*Supplied text*:
....

J Balvin singles chronology
| "7 de Mayo" (2021) | "¿Qué Más, Pues?" (2021) | "Otro Fili" (2021) |

María Becerra singles chronology
| "Te Necesito" (2021) | "¿Qué Más, Pues?" (2021) | "Cazame" (2021) |

Music video
- "¿Qué Más, Pues?" on YouTube

= ¿Qué Más, Pues? =

2021 single by J Balvin and María Becerra

"¿Qué Más, Pues?" is a song by Colombian singer J Balvin and Argentine singer María Becerra. It was released on May 27, 2021, through Universal Music Latino. The song surpassed 10 million streams on Spotify within days of its release and reached number 1 on the Billboard Argentina Hot 100 chart.

==Background==
The collaboration was announced by both artists and caused an impact among the people of Argentina as it was announced as a surprise. In an interview with Los 40 Argentina, Becerra said about the song:

“The day we announced it, people were already expecting it a lot (…) I knew it was a long-awaited collaboration. Nobody imagined it, but suddenly the news came out and everyone was there waiting and, besides, the song is incredible. We are both fascinated by the song, the video (…) I know he's going to keep breaking it”.

Just a few hours after its release, the song became a trend reaching the first position in several countries, the singer J Balvin launched the #QueMasPuesChallengue that went viral on TikTok.

==Music video==
The music video was released the same day the single was released through J Balvin's channel. The video reached 5 million visits in just a few hours, reaching 1 in trends in Argentina, Spain, Colombia, among other countries. The video was directed by José Emilio Sagar and currently exceeds 20 million visits.

....

*Supplied information*:
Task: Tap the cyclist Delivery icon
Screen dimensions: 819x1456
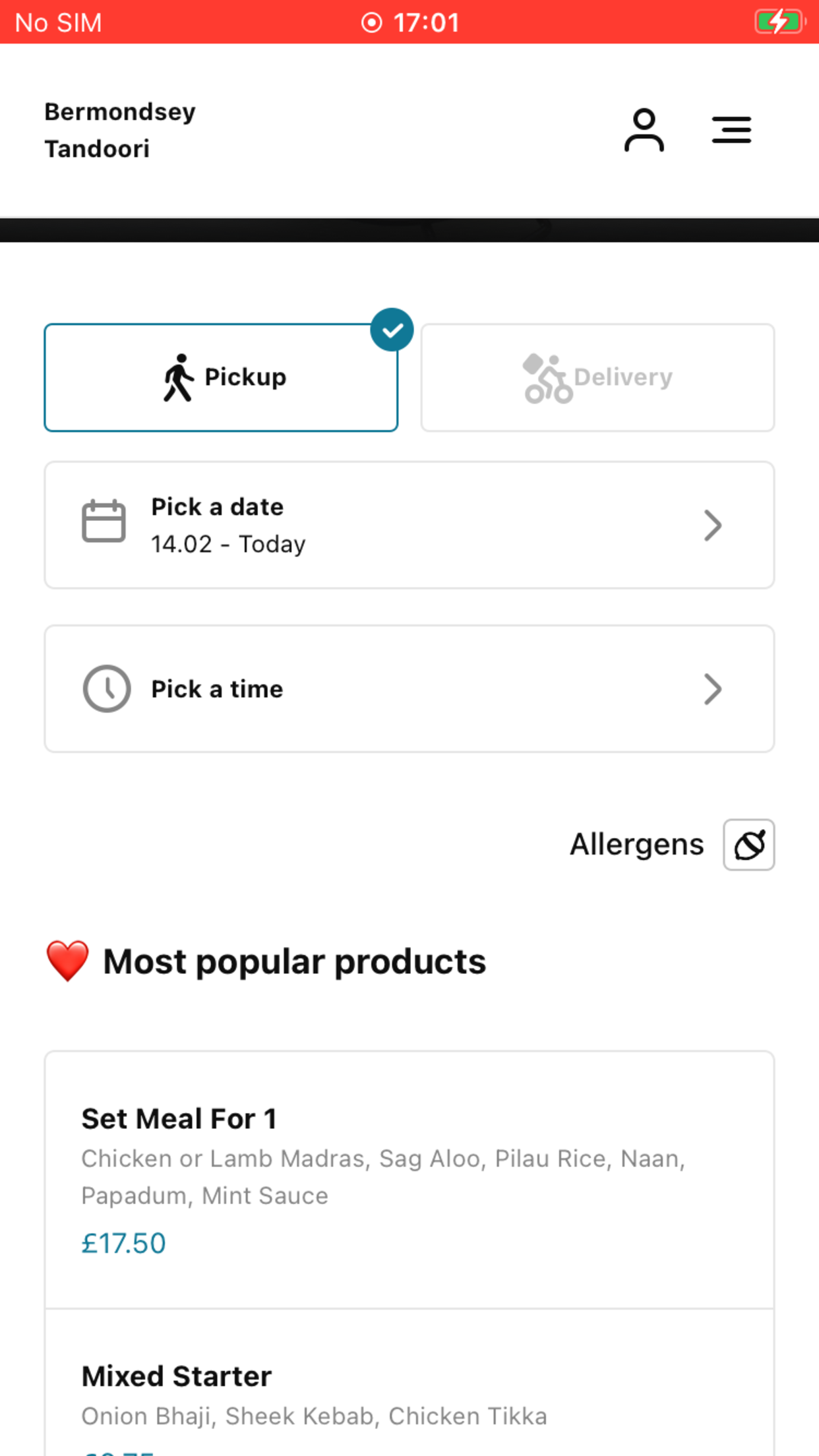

....

*Brief 1*: Who directed the music video, according to the text about the song "¿Qué Más, Pues?"?
*Brief 2*: Extend the text about the song "¿Qué Más, Pues?" from where it stops.
The material is unrelated to the text about the song "¿Qué Más, Pues?".

*Answer space 1*: José Emilio Sagar

*Answer space 2*:
==Commercial performance==
The song debuted at number 4 on the Billboard Argentina Hot 100 chart. After a few weeks on the chart the song reached number 1. The song also reached the top 3 in Spain and the top 10 in Colombia. The song reached the top 20 on the Billboard charts, peaked at number 18 on the Billboard Global 200 chart. It also reached number 16 on the Hot Latin Songs chart.

Just a month after its release, the song was certified a gold record in Argentina equivalent to 10,000 units, the platinum record in Spain for 40,000 units. Within a year of its release, The single certified a diamond record and fourth platinum records in Mexico equivalent to 1,260,000 units, making Becerra the first Argentine artist to have a diamond record in Mexico and the best selling female Argentine singer in Mexico.

==Charts==

===Weekly charts===

Weekly chart performance for "Qué más pues?"
| Chart (2021) | Peak position |
|---|---|
| Argentina Hot 100 (Billboard) | 1 |
| Argentina Airplay (Monitor Latino) | 4 |
| Bolivia (Monitor Latino) | 9 |
| Chile (Monitor Latino) | 12 |
| Colombia (National-Report) | 8 |
| Colombia (Promúsica) | 2 |
| Colombia Airplay (Monitor Latino) | 9 |
| Costa Rica (Monitor Latino) | 3 |
| Dominican Republic (Monitor Latino) | 5 |
| Ecuador (Monitor Latino) | 5 |
| Ecuador (National-Report) | 6 |
| Global 200 (Billboard) | 17 |
| Guatemala (Monitor Latino) | 15 |
| Honduras (Monitor Latino) | 6 |
| Italy (FIMI) | 60 |
| Mexico Streaming (AMPROFON) | 3 |
| Mexico (Billboard Mexican Airplay) | 27 |
| Nicaragua (Monitor Latino) | 16 |
| Panama (Monitor Latino) | 18 |
| Panama (PRODUCE) | 17 |
| Paraguay (SGP) | 8 |
| Paraguay (Monitor Latino) | 3 |
| Peru (Monitor Latino) | 1 |
| Portugal (AFP) | 26 |
| Spain (Promusicae) | 2 |
| Switzerland (Schweizer Hitparade) | 54 |
| Uruguay (Monitor Latino) | 3 |
| US Bubbling Under Hot 100 (Billboard) | 23 |
| US Hot Latin Songs (Billboard) | 14 |
| Venezuela (Monitor Latino) | 7 |

===Year-end charts===

Year-end chart performance for "Qué más pues?"
| Chart (2021) | Position |
|---|---|
| Global 200 (Billboard) | 92 |
| Portugal (AFP) | 112 |
| Spain (PROMUSICAE) | 10 |
| US Hot Latin Songs (Billboard) | 36 |

==Certifications==

Certifications for "Qué más pues?"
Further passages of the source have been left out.